**SOURCE DOCUMENT**
"""
Re: quotation marks in European languages

From: Anto'nio Martins-Tuva'lkin (
Date: Sat Jul 27 2002 - 15:17:52 EDT

On 2002.07.26, 16:19, <>

> Esperanto: free, usually according to the local rules of the publisher

Free indeed, or at least not fixed, but I wouldn't say it is made
according to the local rules; in esperanto is quite common an inner
"need" to overcome parochial convention in favour of a percepted
international standard (wich may though vary locally). Appologies for
being non-informative...

> Portuguese: high-6 high-9

Not at all. Though there is no fixed norm (portuguese journalists and
typesetters are all but analphabet), high-6 and high-9 are the lest used
to enclose quotes,
   << ... >>,
   high-66 ... high-99 and
   double prime ... double prime
being much more often.
"""
**SET TASKS**
1. Which quotation mark styles does the post on quotation marks say are used much more often in Portuguese than high-6 and high-9?
2. Reproduce everything in the post on quotation marks from "Free indeed, or" down to "being non-informative...".

**MATERIAL**
"""
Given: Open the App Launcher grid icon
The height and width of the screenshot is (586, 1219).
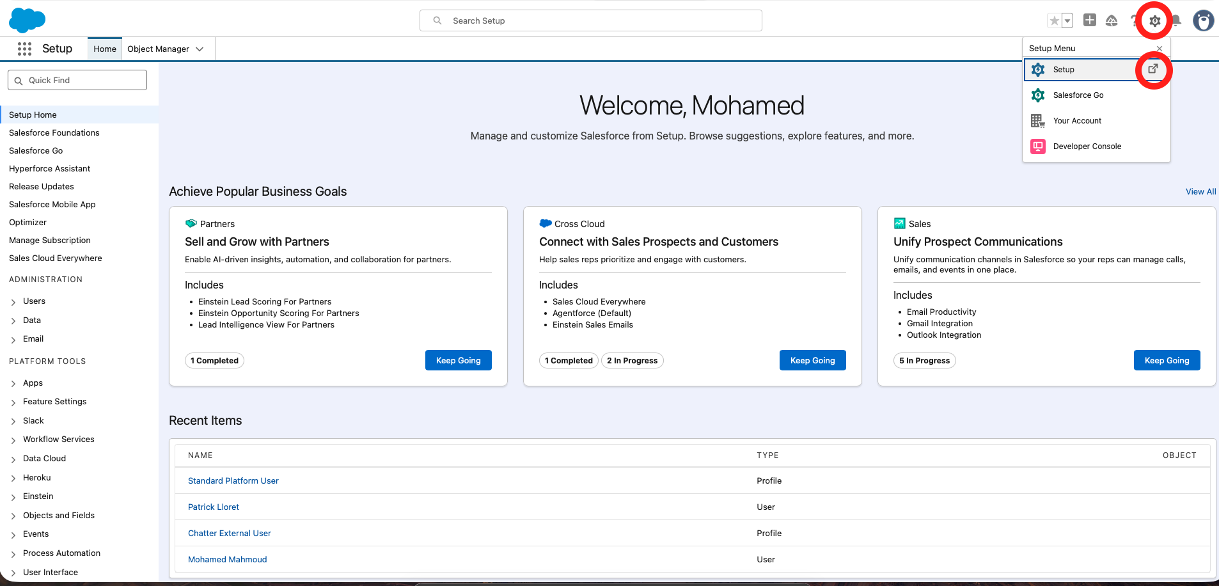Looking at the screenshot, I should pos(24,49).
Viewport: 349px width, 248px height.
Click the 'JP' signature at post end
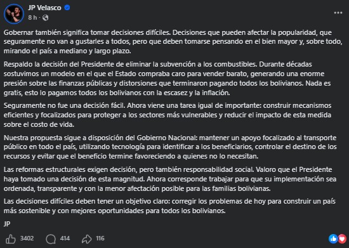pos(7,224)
"""
**SOLUTIONS BELOW**
1.
<< ... >>
high-66 ... high-99
double prime ... double prime

2.
Free indeed, or at least not fixed, but I wouldn't say it is made
according to the local rules; in esperanto is quite common an inner
"need" to overcome parochial convention in favour of a percepted
international standard (wich may though vary locally). Appologies for
being non-informative...